Lewis continues staring.

—Next time you open the door for me, I’ll remember that . . . master.

“I sense a wee bit of sarcasm.”

—Sarcasm? Me? I’m just a goofy idiot Lab, remember? Oh, and by the way, master, my water dish is nearly empty . . .

October 31, 2008

[Editor’s Note: In honor of Halloween, The Lewis Letters disrupts its usual chronologically sequential presentation and leaps ahead to recall a Halloween of days gone by. Regularly scheduled programming will resume tomorrow.]

“Okay, Lewis, time to head outside.”

—What? It’s hardly light out.

“Sorry. Things to do, places to go.”

—But . . . but it’s cold out there.

“You have your doghouse.”

—But it hasn’t been properly prepared yet and the heater hasn’t been plugged in.

“I’m sorry, I can’t leave you inside, because I don’t know when I will be returning.”

—But . . . but . . .

“Also, I want to remind you that tonight lots of people might be showing up and we would prefer you don’t bark at them. Some will be very small children who might frighten easily.”

—Well, I don’t know, if I have to spend a lot of time outside, I might be cranky.

“I see, then perhaps we’ll just have to leave you outside until all the trick-or-treating is finished.”
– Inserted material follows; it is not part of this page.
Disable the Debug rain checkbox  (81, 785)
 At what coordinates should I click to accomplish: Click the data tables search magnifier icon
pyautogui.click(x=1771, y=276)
—Now, now, no reason to get hasty . . . say, if I bark “trick or treat” will you give me a biscuit?

“I’ll think about it.”

August 26, 2008

“I noticed that you tried to get into the garage again yesterday.”

—I did not.

“The door was open and pushed up against the dog food barrel; it didn’t open by itself.”

—It must have opened by itself, because that is something I do not do.

“What about all the times I’ve come home to find you in the garage, in the dark?”

—Burglars did that, to prevent me from doing my watchdog duties.

“Every time?”

—Yes. Different burglars, though.

“And just how does that work, exactly? Why didn’t you bark or bite them while they were putting you in the garage?”

—They surprised me while I was taking a well-earned nap: one minute I’m soaking up the sunlight, then, suddenly I wake up in the dark on the cold cement.

“Pretty sound sleeper.”

—I have a tiring job.

“They must be pretty strong burglars, too. You’re no featherweight.”

—Are you suggesting I’m fat?

“Well, that’s what the dog food label claims.”

—I have no control over what kind of food is purchased or what it says on the label.

“True. Just like you have no control over getting trapped in the garage.”

—Exactly.

“One last question: why haven’t the burglars stolen anything from the house after taking care of the vicious watchdog situation?”

—I think it’s time to get a drink of water.

August 25, 2008

“So, I’ve noticed how intently you stare at whatever food I’m eating when you want me to share; it’s a very interesting look.”

—Yes, it’s known as the Food Magnet Technique.

“It’s got a name?”

—Oh yeah, named and developed by one of the great dog philosophers of all time, Queenie.

“It’s nice to see that dogs aren’t sexist, that female dogs can be viewed as great philosophers.”

—Dogs don’t have many of the shortcomings humans have, however, Queenie was male: he just abided with some pretty stupid human beings. I’d tell you his dog name, which is much more dignified, but you wouldn’t understand it.

“Ah, of course I wouldn’t. So tell me about Food Magnetism.”

—It was first described in Queenie’s most famous bark, “How to Win Food and Influence Those You Abide With.”

“Bark?”

—Yes. Obviously, dogs don’t write books, we create barks, we have an oral tradition.

“That’s for sure. Is Mikey next door transmitting great barks?”

—No, like most little dogs, he’s just an idiot.

“Dogs may not be sexist, but they certainly seem to be size-ist.”

—We can’t help it: most little dogs are just big idiots.

“Get back to Queenie.”

—Well, Queenie taught us that the best way to score the food we deserved was to concentrate on it with all our might, to stare at the target with one thought in mind: You (meaning the food) are already mine. I’m already chewing you. You taste delicious. You’re being swallowed right now. You’re mine.

“That sounds like more than one thought.”

—Variations on a single theme.

“Mind over matter.”

—Yes.

“How does Queenie explain those times when Food Magnetism doesn’t work. Is it your fault, because you haven’t concentrated hard enough?”

—Sometimes, but mostly it just demonstrates that evil still exists in the world . . . but that’s a lesson for another day.